Data under study section start

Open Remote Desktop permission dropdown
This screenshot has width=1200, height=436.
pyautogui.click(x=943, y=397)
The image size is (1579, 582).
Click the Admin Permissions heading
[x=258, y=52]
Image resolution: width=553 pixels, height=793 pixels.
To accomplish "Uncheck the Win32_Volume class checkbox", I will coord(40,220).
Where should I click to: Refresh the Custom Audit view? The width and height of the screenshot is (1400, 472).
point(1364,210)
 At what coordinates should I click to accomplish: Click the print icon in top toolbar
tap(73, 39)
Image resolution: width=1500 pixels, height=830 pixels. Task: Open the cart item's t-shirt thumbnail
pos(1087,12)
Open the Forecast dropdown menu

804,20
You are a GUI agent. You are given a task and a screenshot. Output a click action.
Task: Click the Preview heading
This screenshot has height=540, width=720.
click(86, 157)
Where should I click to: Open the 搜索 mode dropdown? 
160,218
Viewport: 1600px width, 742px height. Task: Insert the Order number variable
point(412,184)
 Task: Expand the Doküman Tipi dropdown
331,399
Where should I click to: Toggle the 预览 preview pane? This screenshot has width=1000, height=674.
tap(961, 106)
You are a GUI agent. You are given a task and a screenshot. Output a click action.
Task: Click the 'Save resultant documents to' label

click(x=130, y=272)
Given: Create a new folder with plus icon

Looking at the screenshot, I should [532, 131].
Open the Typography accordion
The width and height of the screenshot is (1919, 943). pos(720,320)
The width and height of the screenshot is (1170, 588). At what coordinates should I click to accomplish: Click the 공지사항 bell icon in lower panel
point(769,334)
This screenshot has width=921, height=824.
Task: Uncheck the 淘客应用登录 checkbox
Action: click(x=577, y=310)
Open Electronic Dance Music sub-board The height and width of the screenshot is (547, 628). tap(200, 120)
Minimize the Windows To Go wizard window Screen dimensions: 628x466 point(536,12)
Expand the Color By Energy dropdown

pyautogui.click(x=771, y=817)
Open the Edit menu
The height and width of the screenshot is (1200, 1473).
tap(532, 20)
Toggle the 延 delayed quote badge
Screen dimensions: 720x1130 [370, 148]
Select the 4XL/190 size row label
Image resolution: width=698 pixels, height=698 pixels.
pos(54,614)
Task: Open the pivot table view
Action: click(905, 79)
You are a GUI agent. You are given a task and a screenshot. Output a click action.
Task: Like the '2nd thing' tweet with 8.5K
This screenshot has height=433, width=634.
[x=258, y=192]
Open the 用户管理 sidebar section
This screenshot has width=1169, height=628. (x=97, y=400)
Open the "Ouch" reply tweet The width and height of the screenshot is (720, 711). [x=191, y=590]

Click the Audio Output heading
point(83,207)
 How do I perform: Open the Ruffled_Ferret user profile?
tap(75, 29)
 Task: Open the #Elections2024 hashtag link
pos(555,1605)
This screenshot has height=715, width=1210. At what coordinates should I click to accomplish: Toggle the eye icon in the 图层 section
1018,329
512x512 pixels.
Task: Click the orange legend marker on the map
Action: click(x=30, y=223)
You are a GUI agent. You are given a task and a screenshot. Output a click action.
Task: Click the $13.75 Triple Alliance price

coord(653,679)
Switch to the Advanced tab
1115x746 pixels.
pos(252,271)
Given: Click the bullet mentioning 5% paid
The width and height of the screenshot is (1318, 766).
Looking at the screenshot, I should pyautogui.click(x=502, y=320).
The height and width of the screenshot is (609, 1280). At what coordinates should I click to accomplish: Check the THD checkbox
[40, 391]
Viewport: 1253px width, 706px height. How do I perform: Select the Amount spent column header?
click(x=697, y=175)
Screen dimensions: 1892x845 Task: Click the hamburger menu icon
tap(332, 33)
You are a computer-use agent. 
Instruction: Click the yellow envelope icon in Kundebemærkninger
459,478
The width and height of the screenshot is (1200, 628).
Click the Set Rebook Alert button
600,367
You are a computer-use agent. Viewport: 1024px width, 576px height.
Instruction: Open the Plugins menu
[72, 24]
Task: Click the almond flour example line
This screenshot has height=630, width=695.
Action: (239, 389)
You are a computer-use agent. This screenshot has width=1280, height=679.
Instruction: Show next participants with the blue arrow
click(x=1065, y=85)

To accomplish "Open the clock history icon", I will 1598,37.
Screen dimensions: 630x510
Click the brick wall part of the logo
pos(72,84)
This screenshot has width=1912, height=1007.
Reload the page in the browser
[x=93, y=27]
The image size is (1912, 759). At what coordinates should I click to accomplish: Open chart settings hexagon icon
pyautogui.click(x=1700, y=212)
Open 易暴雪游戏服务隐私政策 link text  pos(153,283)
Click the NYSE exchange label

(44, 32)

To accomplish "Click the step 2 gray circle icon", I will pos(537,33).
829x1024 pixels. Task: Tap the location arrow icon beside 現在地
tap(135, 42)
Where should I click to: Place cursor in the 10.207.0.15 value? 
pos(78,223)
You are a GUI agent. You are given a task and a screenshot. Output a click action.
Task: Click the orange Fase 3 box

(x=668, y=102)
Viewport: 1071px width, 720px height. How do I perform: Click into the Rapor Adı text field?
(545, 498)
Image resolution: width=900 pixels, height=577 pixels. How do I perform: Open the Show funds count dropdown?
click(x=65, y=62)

Data under study section end

▶ Your objective
The required answer is the run of lines above, starting at the line with "Open the Typography accordion" and ending at the line with "Given: Click the bullet mentioning 5% paid", reproduced exactly with both ends.

▶ Answer to this exercise
Open the Typography accordion
The width and height of the screenshot is (1919, 943). pos(720,320)
The width and height of the screenshot is (1170, 588). At what coordinates should I click to accomplish: Click the 공지사항 bell icon in lower panel
point(769,334)
This screenshot has width=921, height=824.
Task: Uncheck the 淘客应用登录 checkbox
Action: click(x=577, y=310)
Open Electronic Dance Music sub-board The height and width of the screenshot is (547, 628). tap(200, 120)
Minimize the Windows To Go wizard window Screen dimensions: 628x466 point(536,12)
Expand the Color By Energy dropdown

pyautogui.click(x=771, y=817)
Open the Edit menu
The height and width of the screenshot is (1200, 1473).
tap(532, 20)
Toggle the 延 delayed quote badge
Screen dimensions: 720x1130 [370, 148]
Select the 4XL/190 size row label
Image resolution: width=698 pixels, height=698 pixels.
pos(54,614)
Task: Open the pivot table view
Action: click(905, 79)
You are a GUI agent. You are given a task and a screenshot. Output a click action.
Task: Like the '2nd thing' tweet with 8.5K
This screenshot has height=433, width=634.
[x=258, y=192]
Open the 用户管理 sidebar section
This screenshot has width=1169, height=628. (x=97, y=400)
Open the "Ouch" reply tweet The width and height of the screenshot is (720, 711). [x=191, y=590]

Click the Audio Output heading
point(83,207)
 How do I perform: Open the Ruffled_Ferret user profile?
tap(75, 29)
 Task: Open the #Elections2024 hashtag link
pos(555,1605)
This screenshot has height=715, width=1210. At what coordinates should I click to accomplish: Toggle the eye icon in the 图层 section
1018,329
512x512 pixels.
Task: Click the orange legend marker on the map
Action: click(x=30, y=223)
You are a GUI agent. You are given a task and a screenshot. Output a click action.
Task: Click the $13.75 Triple Alliance price

coord(653,679)
Switch to the Advanced tab
1115x746 pixels.
pos(252,271)
Given: Click the bullet mentioning 5% paid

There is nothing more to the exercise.